### TASK DESCRIPTION
Each entry below is to be duplicated precisely.
DATASET EXCERPTS Block Start
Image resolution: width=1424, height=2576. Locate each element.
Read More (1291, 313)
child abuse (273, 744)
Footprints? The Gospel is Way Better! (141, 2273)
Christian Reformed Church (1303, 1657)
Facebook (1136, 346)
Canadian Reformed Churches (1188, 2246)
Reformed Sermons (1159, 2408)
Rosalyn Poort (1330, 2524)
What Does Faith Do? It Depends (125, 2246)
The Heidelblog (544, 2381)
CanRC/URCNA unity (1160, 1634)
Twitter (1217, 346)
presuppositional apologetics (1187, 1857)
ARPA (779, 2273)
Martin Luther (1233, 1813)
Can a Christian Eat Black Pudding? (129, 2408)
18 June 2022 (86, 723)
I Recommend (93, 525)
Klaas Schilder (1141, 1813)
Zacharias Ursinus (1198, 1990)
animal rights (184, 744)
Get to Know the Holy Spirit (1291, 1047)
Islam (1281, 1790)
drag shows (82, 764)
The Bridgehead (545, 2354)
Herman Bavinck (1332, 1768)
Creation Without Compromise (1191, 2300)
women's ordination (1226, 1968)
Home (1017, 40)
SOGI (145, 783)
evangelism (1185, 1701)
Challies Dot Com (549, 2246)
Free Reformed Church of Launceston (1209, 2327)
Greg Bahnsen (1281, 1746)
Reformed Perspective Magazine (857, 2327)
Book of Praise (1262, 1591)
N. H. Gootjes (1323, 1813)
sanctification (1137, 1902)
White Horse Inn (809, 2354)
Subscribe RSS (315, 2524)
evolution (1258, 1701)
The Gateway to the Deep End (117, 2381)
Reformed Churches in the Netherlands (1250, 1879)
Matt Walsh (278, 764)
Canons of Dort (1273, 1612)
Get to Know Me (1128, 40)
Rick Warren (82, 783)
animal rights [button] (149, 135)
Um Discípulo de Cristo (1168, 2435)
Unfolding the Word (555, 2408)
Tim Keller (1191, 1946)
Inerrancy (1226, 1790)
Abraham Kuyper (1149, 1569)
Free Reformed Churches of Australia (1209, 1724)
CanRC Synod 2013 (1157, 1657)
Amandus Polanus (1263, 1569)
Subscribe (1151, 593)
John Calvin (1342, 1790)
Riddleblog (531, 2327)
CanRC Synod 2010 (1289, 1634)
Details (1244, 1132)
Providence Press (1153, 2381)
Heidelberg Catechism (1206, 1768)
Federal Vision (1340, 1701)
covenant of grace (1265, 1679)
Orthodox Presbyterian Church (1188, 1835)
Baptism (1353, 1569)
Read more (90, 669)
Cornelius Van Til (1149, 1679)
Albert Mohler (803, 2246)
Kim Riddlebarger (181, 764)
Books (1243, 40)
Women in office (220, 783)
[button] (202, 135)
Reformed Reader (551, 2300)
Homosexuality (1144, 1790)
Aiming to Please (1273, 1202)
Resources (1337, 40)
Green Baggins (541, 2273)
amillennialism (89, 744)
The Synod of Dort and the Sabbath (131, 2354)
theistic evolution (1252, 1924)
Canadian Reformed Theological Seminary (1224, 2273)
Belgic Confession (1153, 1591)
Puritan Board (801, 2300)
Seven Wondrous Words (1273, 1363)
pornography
DATASET EXCERPTS Block End
### SOLUTION TO THIS EXERCISE
Image resolution: width=1424, height=2576. Locate each element.
Read More (1291, 313)
child abuse (273, 744)
Footprints? The Gospel is Way Better! (141, 2273)
Christian Reformed Church (1303, 1657)
Facebook (1136, 346)
Canadian Reformed Churches (1188, 2246)
Reformed Sermons (1159, 2408)
Rosalyn Poort (1330, 2524)
What Does Faith Do? It Depends (125, 2246)
The Heidelblog (544, 2381)
CanRC/URCNA unity (1160, 1634)
Twitter (1217, 346)
presuppositional apologetics (1187, 1857)
ARPA (779, 2273)
Martin Luther (1233, 1813)
Can a Christian Eat Black Pudding? (129, 2408)
18 June 2022 (86, 723)
I Recommend (93, 525)
Klaas Schilder (1141, 1813)
Zacharias Ursinus (1198, 1990)
animal rights (184, 744)
Get to Know the Holy Spirit (1291, 1047)
Islam (1281, 1790)
drag shows (82, 764)
The Bridgehead (545, 2354)
Herman Bavinck (1332, 1768)
Creation Without Compromise (1191, 2300)
women's ordination (1226, 1968)
Home (1017, 40)
SOGI (145, 783)
evangelism (1185, 1701)
Challies Dot Com (549, 2246)
Free Reformed Church of Launceston (1209, 2327)
Greg Bahnsen (1281, 1746)
Reformed Perspective Magazine (857, 2327)
Book of Praise (1262, 1591)
N. H. Gootjes (1323, 1813)
sanctification (1137, 1902)
White Horse Inn (809, 2354)
Subscribe RSS (315, 2524)
evolution (1258, 1701)
The Gateway to the Deep End (117, 2381)
Reformed Churches in the Netherlands (1250, 1879)
Matt Walsh (278, 764)
Canons of Dort (1273, 1612)
Get to Know Me (1128, 40)
Rick Warren (82, 783)
animal rights [button] (149, 135)
Um Discípulo de Cristo (1168, 2435)
Unfolding the Word (555, 2408)
Tim Keller (1191, 1946)
Inerrancy (1226, 1790)
Abraham Kuyper (1149, 1569)
Free Reformed Churches of Australia (1209, 1724)
CanRC Synod 2013 (1157, 1657)
Amandus Polanus (1263, 1569)
Subscribe (1151, 593)
John Calvin (1342, 1790)
Riddleblog (531, 2327)
CanRC Synod 2010 (1289, 1634)
Details (1244, 1132)
Providence Press (1153, 2381)
Heidelberg Catechism (1206, 1768)
Federal Vision (1340, 1701)
covenant of grace (1265, 1679)
Orthodox Presbyterian Church (1188, 1835)
Baptism (1353, 1569)
Read more (90, 669)
Cornelius Van Til (1149, 1679)
Albert Mohler (803, 2246)
Kim Riddlebarger (181, 764)
Books (1243, 40)
Women in office (220, 783)
[button] (202, 135)
Reformed Reader (551, 2300)
Homosexuality (1144, 1790)
Aiming to Please (1273, 1202)
Resources (1337, 40)
Green Baggins (541, 2273)
amillennialism (89, 744)
The Synod of Dort and the Sabbath (131, 2354)
theistic evolution (1252, 1924)
Canadian Reformed Theological Seminary (1224, 2273)
Belgic Confession (1153, 1591)
Puritan Board (801, 2300)
Seven Wondrous Words (1273, 1363)
pornography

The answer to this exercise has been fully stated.